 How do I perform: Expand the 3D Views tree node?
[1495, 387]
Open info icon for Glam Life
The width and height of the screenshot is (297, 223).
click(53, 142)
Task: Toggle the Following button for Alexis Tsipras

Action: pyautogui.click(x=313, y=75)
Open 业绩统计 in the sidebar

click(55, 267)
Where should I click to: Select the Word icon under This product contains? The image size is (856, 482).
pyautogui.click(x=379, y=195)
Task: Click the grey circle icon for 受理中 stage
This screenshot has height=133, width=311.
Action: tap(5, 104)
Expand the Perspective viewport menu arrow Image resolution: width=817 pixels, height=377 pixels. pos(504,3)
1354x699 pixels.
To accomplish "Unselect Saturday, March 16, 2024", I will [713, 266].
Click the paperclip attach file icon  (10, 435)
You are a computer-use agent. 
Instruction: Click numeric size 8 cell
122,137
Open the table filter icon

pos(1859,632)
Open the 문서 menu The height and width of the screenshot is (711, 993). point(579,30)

++++

Give back exactly the lines starting at the one with "Click the paperclip" and running to the end of the listing. Include both ends.

→ **Response box**:
Click the paperclip attach file icon  (10, 435)
You are a computer-use agent. 
Instruction: Click numeric size 8 cell
122,137
Open the table filter icon

pos(1859,632)
Open the 문서 menu The height and width of the screenshot is (711, 993). point(579,30)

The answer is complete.